Today’s hour of code was spent on HackerRank again. I worked on three problems but only finished two. The third I’ll have to leave for tomorrow.

HackerRank Java Regex was an introduction to two Java Util classes - Pattern and Matcher. Pattern sets up the regular expression and Matcher compares the string to the pattern. This is a very loosey-goosey description because there is more involved in these classes than just pattern/match, but that’s the gist. This was my first exposure to these two classes and it went well. This was a straight-forward problem, no tricks. And it confirmed for me that I’m unlikely to ever EVER memorize how to write a regular expression without help. Not sad, really. Regular expressions are the reason SO exsits. wink

HackerRank Tag Content Extractor problem wants to pass a tag-formatted string (HTML, XML) and get the content between two correctly formatted tags returned. For example, <h1>Header content here</h1> is correctly formatted; <h1>Header content here<h2> is not correctly formatted. The content between two incorrectly formatted tags is not to be returned. This was another problem that required a regular expression. And again I went to SO for this.

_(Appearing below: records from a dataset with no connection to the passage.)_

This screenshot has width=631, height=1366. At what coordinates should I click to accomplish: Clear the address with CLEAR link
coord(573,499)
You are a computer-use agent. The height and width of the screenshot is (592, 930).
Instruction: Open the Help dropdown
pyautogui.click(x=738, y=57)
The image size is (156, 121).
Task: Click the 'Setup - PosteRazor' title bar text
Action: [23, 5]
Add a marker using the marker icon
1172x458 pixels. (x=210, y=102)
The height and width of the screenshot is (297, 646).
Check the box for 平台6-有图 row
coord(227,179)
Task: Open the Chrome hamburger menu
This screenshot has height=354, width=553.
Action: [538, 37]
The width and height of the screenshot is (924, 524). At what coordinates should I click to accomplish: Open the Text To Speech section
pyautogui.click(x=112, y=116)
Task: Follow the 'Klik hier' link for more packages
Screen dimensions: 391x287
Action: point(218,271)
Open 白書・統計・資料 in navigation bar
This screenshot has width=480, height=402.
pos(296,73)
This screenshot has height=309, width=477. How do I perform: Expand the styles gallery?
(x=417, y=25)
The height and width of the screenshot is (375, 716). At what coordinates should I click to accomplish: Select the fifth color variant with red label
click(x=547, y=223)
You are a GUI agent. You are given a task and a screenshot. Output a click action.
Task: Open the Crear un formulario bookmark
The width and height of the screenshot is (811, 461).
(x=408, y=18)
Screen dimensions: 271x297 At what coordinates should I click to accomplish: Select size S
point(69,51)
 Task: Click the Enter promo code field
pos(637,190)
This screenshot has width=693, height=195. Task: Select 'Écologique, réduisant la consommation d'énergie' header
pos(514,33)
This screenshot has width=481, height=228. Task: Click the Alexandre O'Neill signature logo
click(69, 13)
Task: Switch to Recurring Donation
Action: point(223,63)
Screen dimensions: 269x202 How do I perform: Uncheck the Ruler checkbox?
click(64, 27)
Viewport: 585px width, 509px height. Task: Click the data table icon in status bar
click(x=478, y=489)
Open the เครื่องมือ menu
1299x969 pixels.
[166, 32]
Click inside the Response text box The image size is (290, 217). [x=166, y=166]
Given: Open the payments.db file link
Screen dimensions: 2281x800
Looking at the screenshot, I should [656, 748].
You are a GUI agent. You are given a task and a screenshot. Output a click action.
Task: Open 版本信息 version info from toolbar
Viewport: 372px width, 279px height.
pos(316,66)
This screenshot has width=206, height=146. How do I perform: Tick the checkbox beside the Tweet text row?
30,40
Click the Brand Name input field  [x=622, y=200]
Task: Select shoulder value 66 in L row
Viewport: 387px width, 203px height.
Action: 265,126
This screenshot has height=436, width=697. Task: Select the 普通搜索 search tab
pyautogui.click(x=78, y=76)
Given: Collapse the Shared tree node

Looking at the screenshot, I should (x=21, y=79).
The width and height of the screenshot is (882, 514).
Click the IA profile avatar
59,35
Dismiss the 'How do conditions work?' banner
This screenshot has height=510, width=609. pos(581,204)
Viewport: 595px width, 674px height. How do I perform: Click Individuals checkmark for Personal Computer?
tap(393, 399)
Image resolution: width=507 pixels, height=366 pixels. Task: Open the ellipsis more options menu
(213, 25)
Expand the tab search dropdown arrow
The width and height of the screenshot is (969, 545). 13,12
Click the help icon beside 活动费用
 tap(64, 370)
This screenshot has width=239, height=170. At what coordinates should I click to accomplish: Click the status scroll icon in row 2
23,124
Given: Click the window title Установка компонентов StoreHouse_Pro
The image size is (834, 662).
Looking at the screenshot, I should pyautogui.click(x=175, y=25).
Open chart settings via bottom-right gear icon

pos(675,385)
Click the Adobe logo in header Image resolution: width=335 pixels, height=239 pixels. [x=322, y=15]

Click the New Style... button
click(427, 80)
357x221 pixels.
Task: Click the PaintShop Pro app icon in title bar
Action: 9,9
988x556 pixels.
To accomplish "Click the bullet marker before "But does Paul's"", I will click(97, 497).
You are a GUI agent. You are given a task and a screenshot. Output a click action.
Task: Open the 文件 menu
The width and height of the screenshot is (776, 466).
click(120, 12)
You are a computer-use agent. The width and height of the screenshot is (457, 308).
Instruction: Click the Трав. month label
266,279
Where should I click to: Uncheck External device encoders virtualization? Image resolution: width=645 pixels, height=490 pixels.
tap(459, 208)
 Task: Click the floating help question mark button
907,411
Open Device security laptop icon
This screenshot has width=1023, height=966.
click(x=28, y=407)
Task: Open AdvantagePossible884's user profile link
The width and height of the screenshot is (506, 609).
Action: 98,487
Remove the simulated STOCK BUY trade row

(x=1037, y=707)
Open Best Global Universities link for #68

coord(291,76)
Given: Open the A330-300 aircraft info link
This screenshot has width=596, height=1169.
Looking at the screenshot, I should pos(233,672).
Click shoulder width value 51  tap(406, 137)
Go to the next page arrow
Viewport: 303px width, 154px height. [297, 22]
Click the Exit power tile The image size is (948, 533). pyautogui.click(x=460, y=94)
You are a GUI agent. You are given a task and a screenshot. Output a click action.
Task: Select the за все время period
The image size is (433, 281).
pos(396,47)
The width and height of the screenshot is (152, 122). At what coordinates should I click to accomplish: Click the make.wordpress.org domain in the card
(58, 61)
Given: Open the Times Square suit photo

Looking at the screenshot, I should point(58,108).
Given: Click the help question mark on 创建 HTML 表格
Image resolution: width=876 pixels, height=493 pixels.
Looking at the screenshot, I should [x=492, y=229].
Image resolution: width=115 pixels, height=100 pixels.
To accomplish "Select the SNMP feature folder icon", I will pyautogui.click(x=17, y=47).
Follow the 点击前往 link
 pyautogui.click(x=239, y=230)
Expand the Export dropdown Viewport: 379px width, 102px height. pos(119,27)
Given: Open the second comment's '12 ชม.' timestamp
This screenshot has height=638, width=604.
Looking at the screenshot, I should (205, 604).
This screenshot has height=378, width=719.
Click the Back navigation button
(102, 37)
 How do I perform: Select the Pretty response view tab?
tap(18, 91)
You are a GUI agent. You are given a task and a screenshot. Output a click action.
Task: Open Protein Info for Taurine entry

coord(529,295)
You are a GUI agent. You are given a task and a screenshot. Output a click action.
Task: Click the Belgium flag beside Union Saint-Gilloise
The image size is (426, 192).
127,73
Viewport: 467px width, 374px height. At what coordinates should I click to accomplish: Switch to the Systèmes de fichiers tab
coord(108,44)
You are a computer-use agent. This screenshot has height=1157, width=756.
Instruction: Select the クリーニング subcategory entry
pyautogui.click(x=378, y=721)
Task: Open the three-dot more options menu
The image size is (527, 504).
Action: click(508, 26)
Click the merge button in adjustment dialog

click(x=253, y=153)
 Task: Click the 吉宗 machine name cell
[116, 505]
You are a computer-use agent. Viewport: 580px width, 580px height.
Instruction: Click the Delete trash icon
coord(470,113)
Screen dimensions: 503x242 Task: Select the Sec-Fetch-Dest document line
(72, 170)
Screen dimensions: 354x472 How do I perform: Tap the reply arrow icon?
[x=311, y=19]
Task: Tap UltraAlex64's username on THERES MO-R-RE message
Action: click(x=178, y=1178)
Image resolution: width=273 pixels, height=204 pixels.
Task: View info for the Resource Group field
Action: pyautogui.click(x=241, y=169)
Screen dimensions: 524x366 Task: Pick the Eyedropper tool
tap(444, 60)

HackerRank Stack In this problem the question is: How do I know if this string has balanced brackets/parenthesis? Balanced brackets means that: 1. for each open bracket/parens there is a corresponding closing bracket/parens, and 2. they are all in the correct order. For example, these are in the correct order: (){}[] and ({[]}). These are not in the right order: ({[}]). This is a very familiar problem and I’ve even asked candidates to solve it during interviews. I’ve noticed that HackerRank will give a title to a problem which suggests to us how to solve the problem. Guess how to solve the balanced brackets problem? Could it be a Stack? I started solving this problem and realized how late it was tonight so I’ll finish it tomorrow.